■ **The request**:
Write out everything in the passage on the National Portrait Gallery from "I love the phrasing" down to "life and achievement.", word for word.

■ **Passage given**:
In retrospect, it is quite possible to see the problems which were going to arise from the catalogue of the first exhibition About Face:  Aspects of Australian Portraiture c.1770-1993.   In the introduction the Director-General of the National Library wrote of the enterprise as follows:-

When it became clear that the Australian government was prepared to support the establishment of a National Portrait Gallery located in Old Parliament House, the National Library was delighted to respond to the suggestion that it might undertake the management of this important and exciting initiative.   It did so, recognising that portraits and a related body of documentation comprise a significant part of its great holdings of Australiana which have been developed over a period of almost one hundred years.[7]

I love the phrasing of this.   The implication is that, if the government has decided in its wisdom to establish a National Portrait Gallery, then the National Library would agree to look after it, but that such an institution is really not necessary given the National Library’s existing holdings of Australiana.   He goes on:-

While the Library recognised that artistic and aesthetic considerations would be important in the development of a Portrait Gallery, it also held the view that such an enterprise would have the important responsibility to present exhibitions which offered a historical interpretation of Australian life and achievement.

■ **Dataset section**:
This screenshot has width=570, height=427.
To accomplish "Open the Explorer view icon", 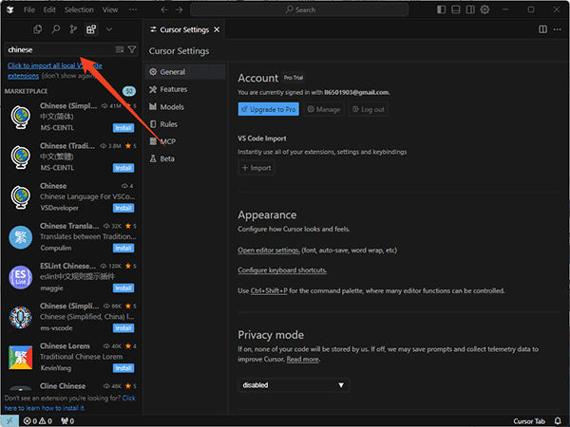I will [x=37, y=29].
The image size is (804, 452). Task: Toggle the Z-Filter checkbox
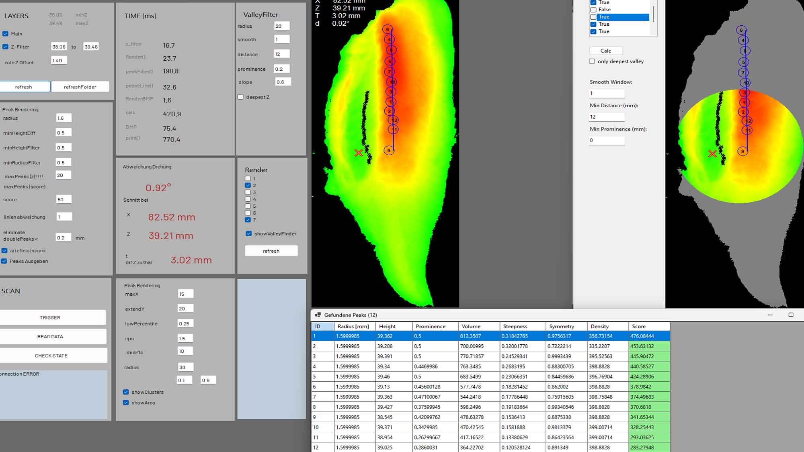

■ **Written reply**:
I love the phrasing of this.   The implication is that, if the government has decided in its wisdom to establish a National Portrait Gallery, then the National Library would agree to look after it, but that such an institution is really not necessary given the National Library’s existing holdings of Australiana.   He goes on:-

While the Library recognised that artistic and aesthetic considerations would be important in the development of a Portrait Gallery, it also held the view that such an enterprise would have the important responsibility to present exhibitions which offered a historical interpretation of Australian life and achievement.